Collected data
------------------------------------------------
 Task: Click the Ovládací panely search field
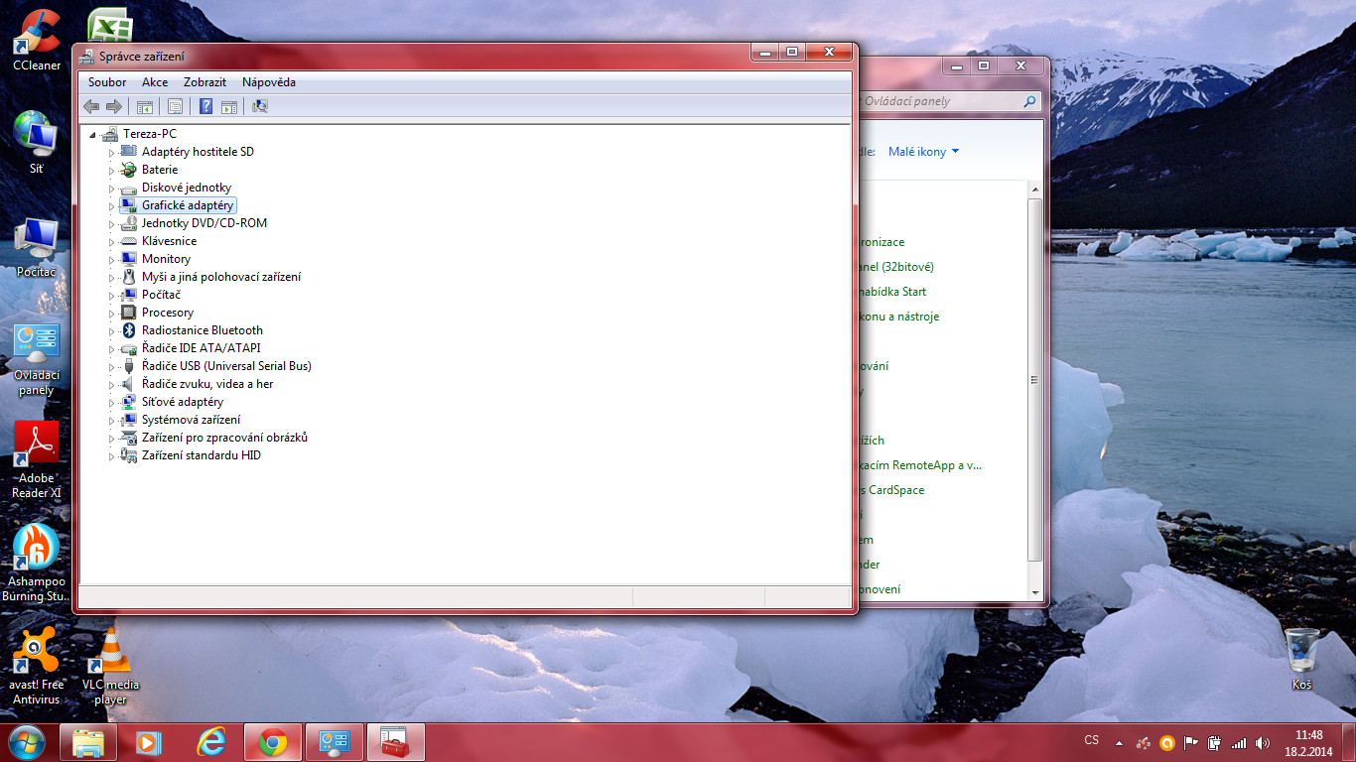click(x=941, y=101)
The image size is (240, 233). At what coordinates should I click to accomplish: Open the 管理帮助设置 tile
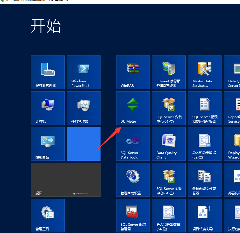(x=133, y=180)
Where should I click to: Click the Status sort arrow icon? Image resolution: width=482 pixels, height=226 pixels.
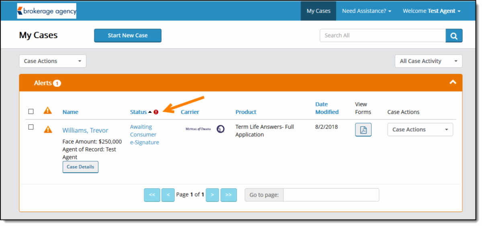tap(150, 112)
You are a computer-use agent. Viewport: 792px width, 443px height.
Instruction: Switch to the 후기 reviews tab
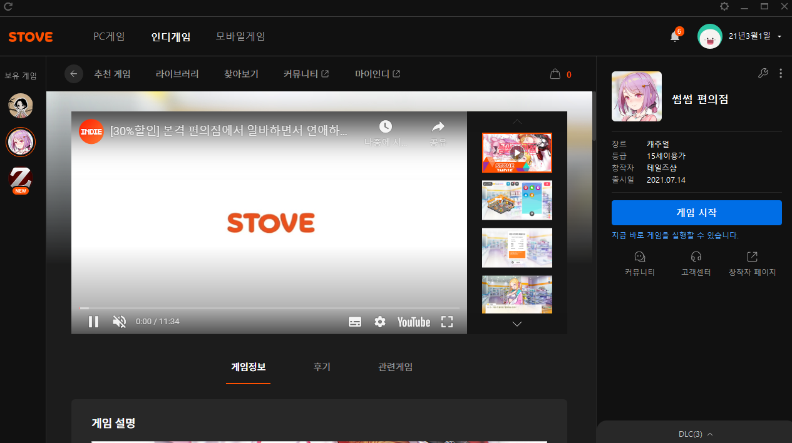(x=322, y=367)
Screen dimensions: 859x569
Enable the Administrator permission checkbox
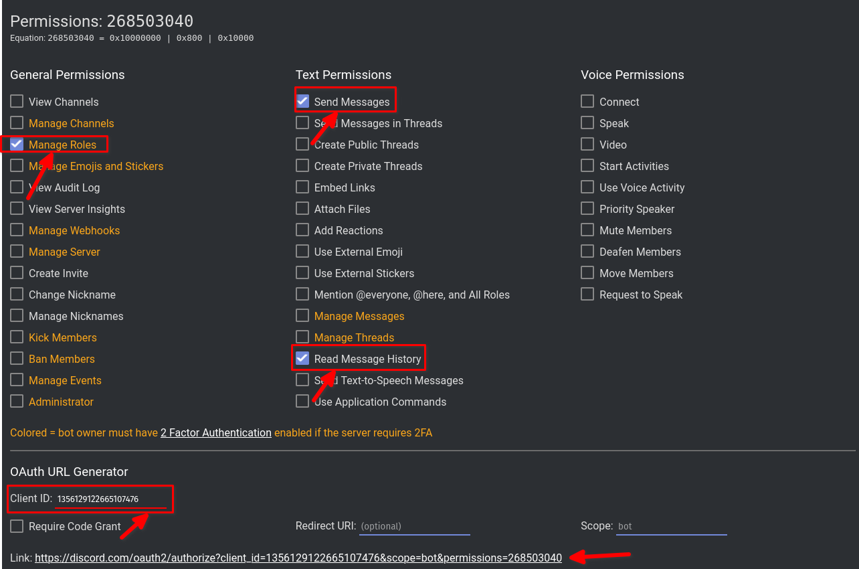click(x=17, y=401)
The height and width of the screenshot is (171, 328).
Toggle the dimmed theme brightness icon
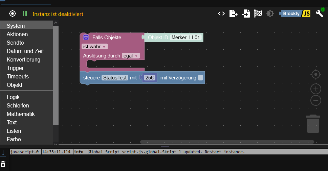[x=270, y=14]

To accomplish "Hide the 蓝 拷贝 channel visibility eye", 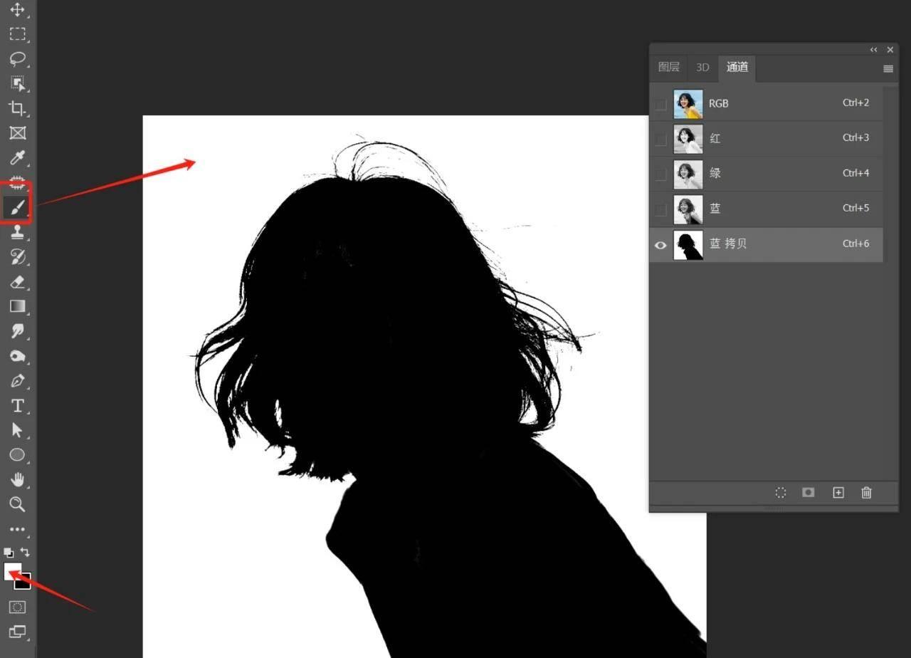I will [660, 245].
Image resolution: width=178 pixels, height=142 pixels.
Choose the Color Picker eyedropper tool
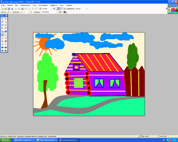pyautogui.click(x=6, y=38)
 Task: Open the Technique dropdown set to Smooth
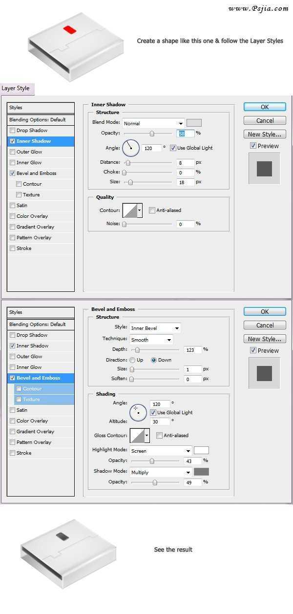(x=151, y=340)
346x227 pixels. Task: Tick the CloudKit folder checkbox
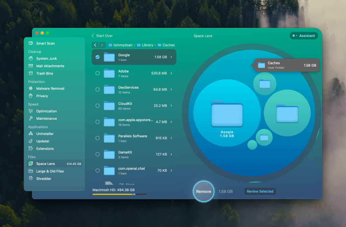pyautogui.click(x=98, y=106)

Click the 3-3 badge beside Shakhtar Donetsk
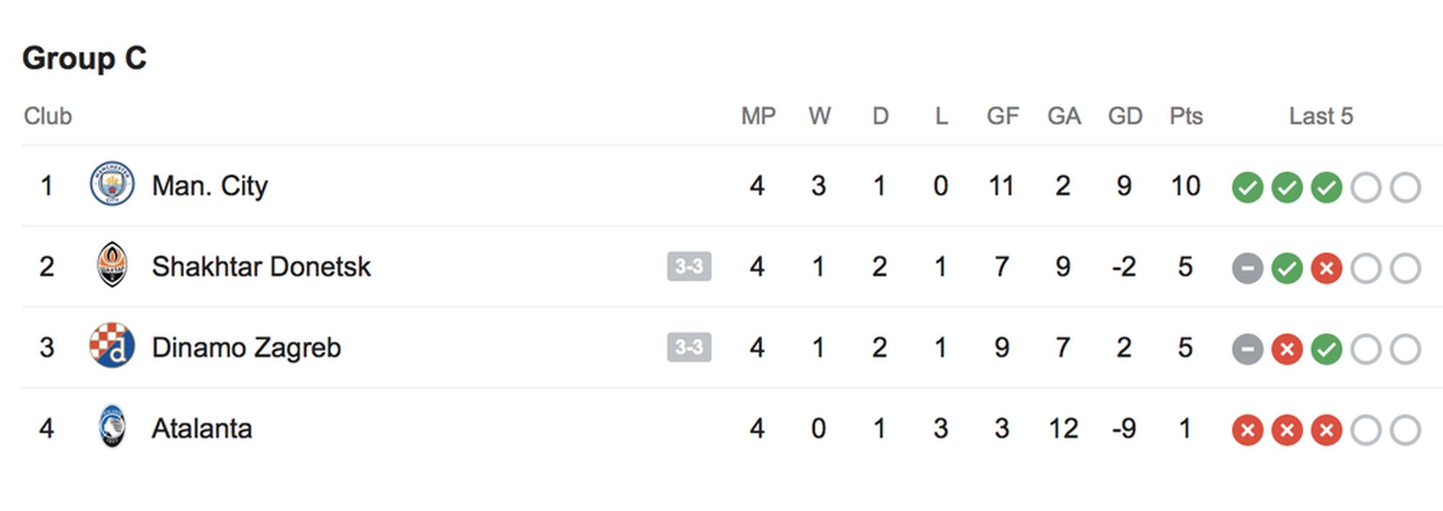pyautogui.click(x=689, y=266)
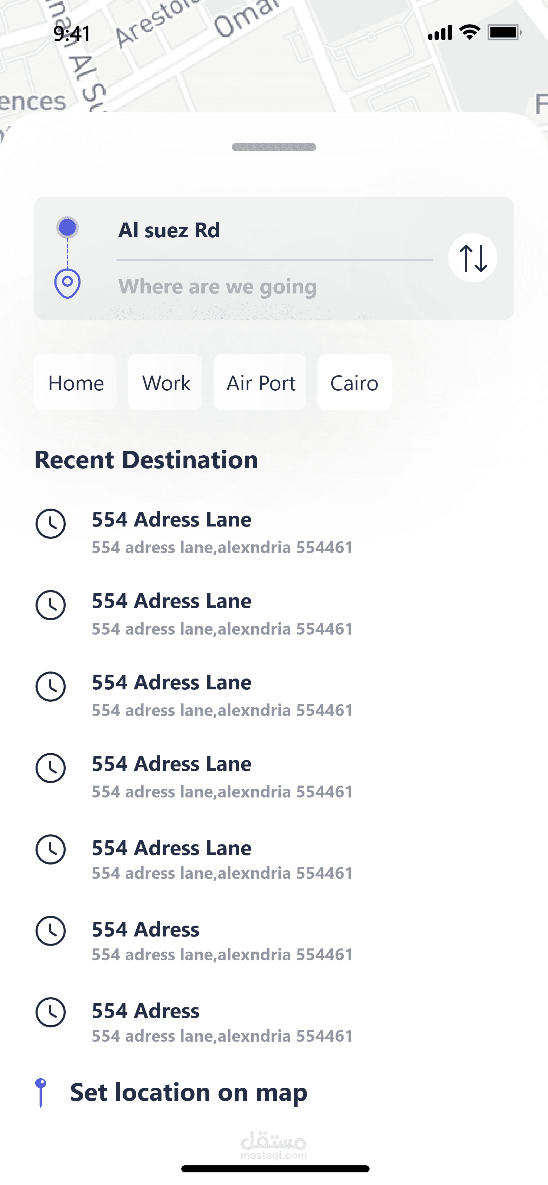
------------------------------------------------
**Task details**
Before answering, find the line with "Screen dimensions: 859x569" in the records above; then reproduce exactly each line from the first through that line, leaving out pictures.

**Answer section**
 Task: Click the Ovládací panely search field
click(x=941, y=101)
The image size is (240, 233). At what coordinates should I click to accomplish: Open the 管理帮助设置 tile
(x=133, y=180)
Where should I click to: Click the Status sort arrow icon? Image resolution: width=482 pixels, height=226 pixels.
tap(150, 112)
You are a computer-use agent. Viewport: 792px width, 443px height.
Instruction: Switch to the 후기 reviews tab
(x=322, y=367)
Screen dimensions: 859x569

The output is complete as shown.